La speranza non ci isola, ma al contrario ci apre alla relazione con gli altri.

Essa è comunicativa e comunitaria, perché scandita da obiettivi, itinerari e sostegno reciproci.

Anche le moderne scienze antropologiche ribadiscono la necessità per l’essere umano di sperare, non come un’intima proiezione o illusione, bensì come un obiettivo le cui ragioni ognuno deve trovare in se stesso per agire, poi, in funzione di quanto maturato. E anche questo richiede di mettersi in cammino.

In questo tempo forte dell’anno liturgico, nel quale attendiamo il ritorno di Dio e a Dio, vogliamo riscoprire la bellezza della seconda virtù, aiutati dalle parole di due provocatori: Charles Péguy e don Tonino Bello.

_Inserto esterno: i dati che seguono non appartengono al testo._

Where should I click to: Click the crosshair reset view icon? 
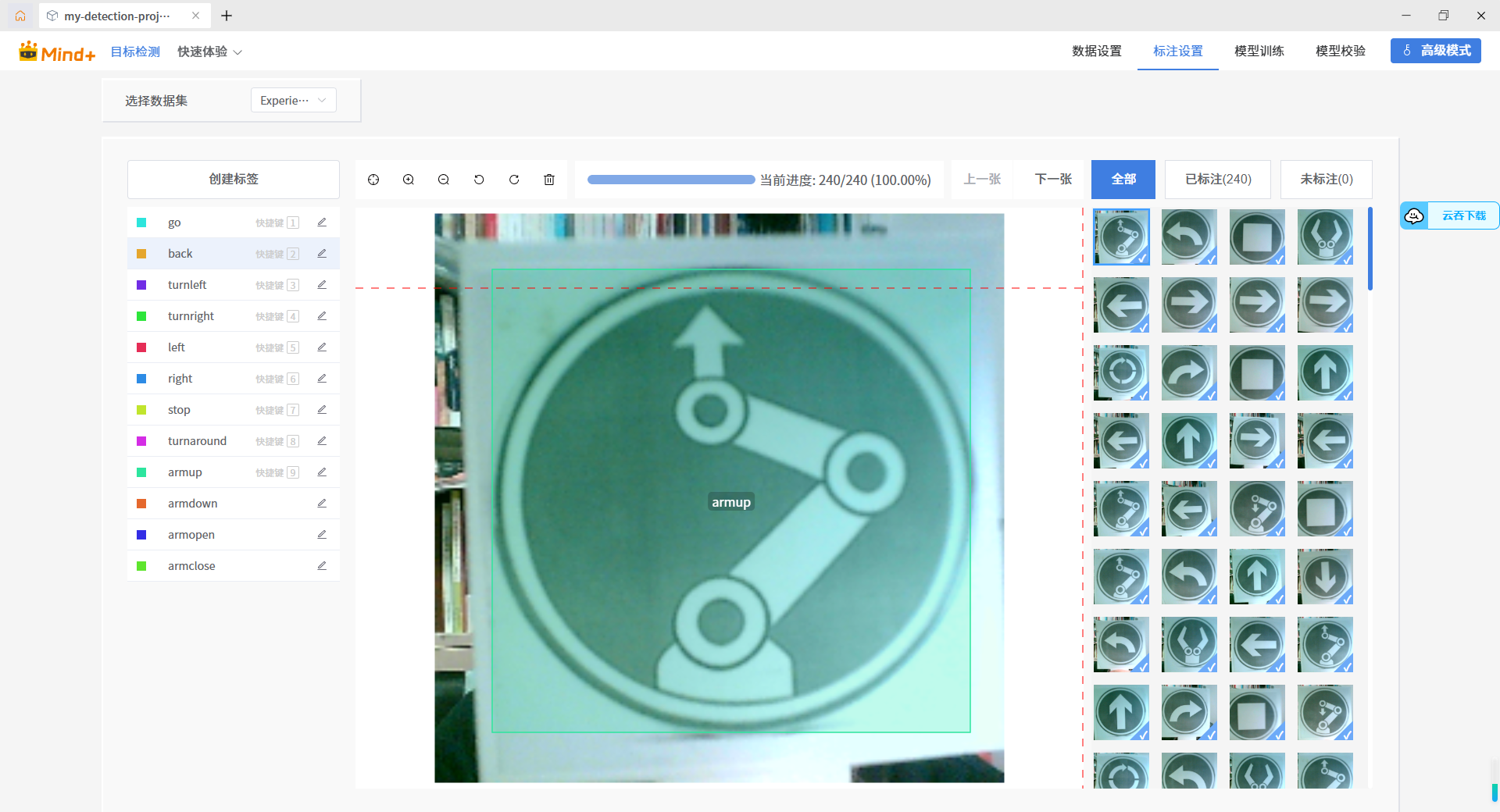pyautogui.click(x=373, y=180)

Del primo faremmo bene a rileggere “Il portico del mistero della seconda virtù”, un poema nel quale l’autore immagina Dio che parla con se stesso e non si meraviglia tanto della presenza nel mondo delle virtù della fede e della carità…Ma quando arriva alla speranza, il buon Dio non capisce come essa possa esistere, come sia possibile che gli esseri umani pur vedendo che le cose vanno malissimo, ciò nonostante sperano che domani andrà meglio. Ed è qui che il poeta afferma “l’Espérance est une petite fille de rien du tout” (“la speranza è una ragazzina da nulla”) e poi conclude, facendo parlare Dio: “questa piccola fiamma che vacilla ad ogni soffio di vento, non riesco a capire come possa essere così fedele, così costante, così ferma”.

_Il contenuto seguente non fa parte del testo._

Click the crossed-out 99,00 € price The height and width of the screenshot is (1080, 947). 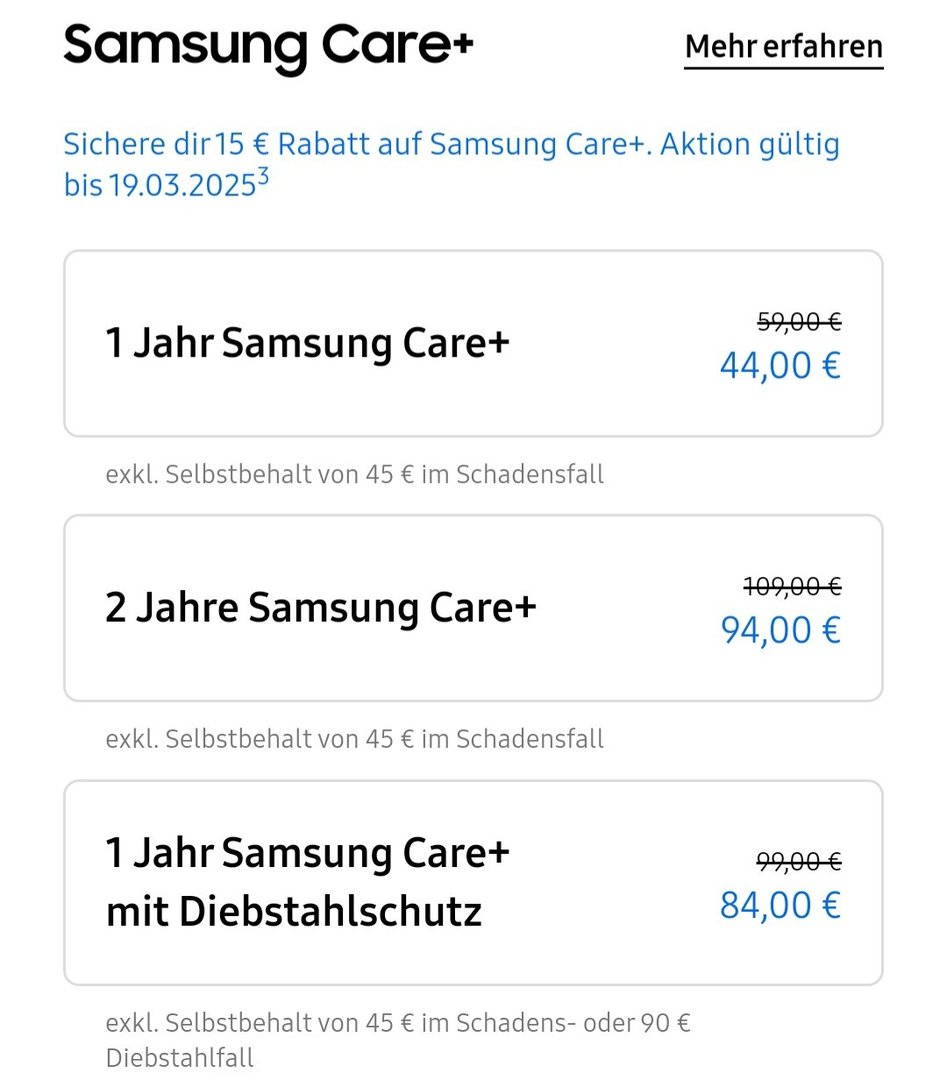798,861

Dio è il primo a non capire, a rimanere sorpreso e sbalordito.

In una battuta: la speranza fa miracoli!

Voglio concludere questa riflessione, facendo risuonare le parole di un altro poeta, don Tonino Bello.

Sebbene la preghiera, di cui trascrivo la parte conclusiva sia stata pensata per il tempo pasquale e risenta degli echi di Pentecoste, penso sia un balsamo proprio in questi giorni così travagliati.

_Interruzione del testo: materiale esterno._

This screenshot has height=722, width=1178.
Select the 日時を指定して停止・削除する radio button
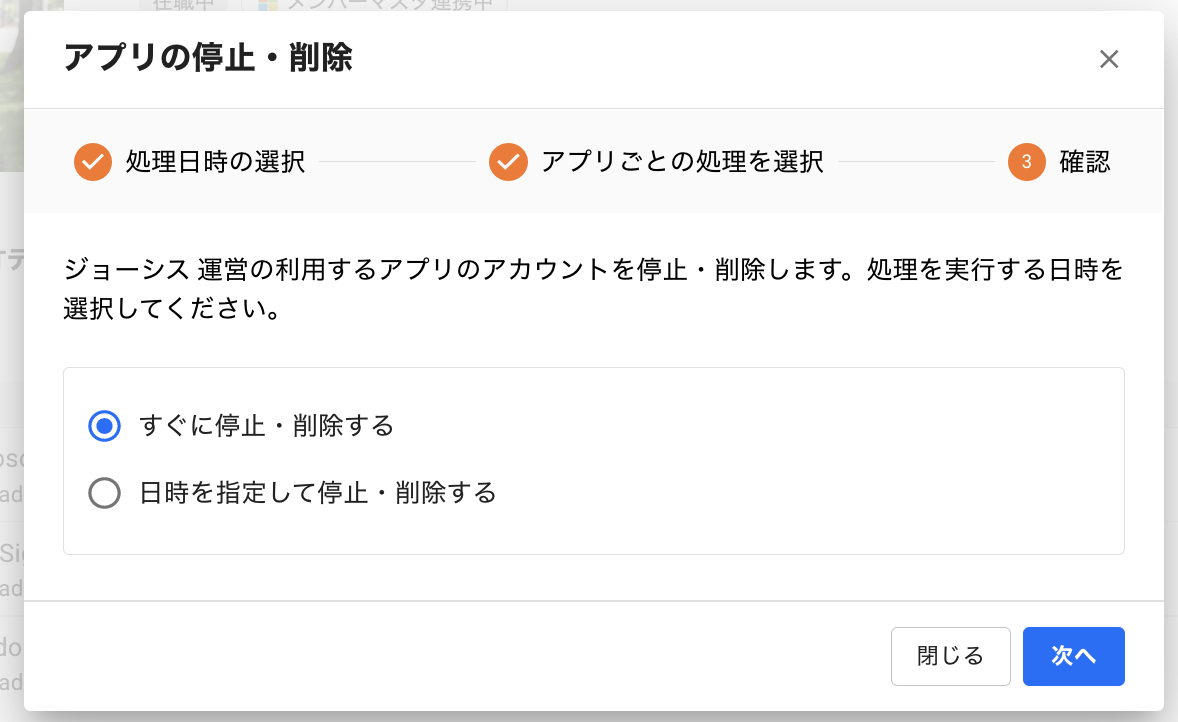click(x=104, y=493)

Per coglierne la portata globale, vi chiedo di rintracciare sul web il testo intero.

 

Spirito Santo, che riempivi di luce i profeti e accendevi parole di fuoco sulla loro bocca, 

torna a parlarci con accenti di speranza.

Frantuma la corazza della nostra assuefazione all’esilio.

Ridestaci nel cuore nostalgie di patrie perdute.

Dissipa le nostre paure. Scuotici dall’omertà.

Liberaci dalla tristezza di non saperci più indignare per i soprusi consumanti sui poveri.

E preservaci dalle tragedie di dover riconoscere che le prime officine della violenza e della ingiustizia sono ospitate dai nostri cuori.

 

Auguro a tutti che il Dio della speranza riempia di gioia e pace il cuore di ogni persona.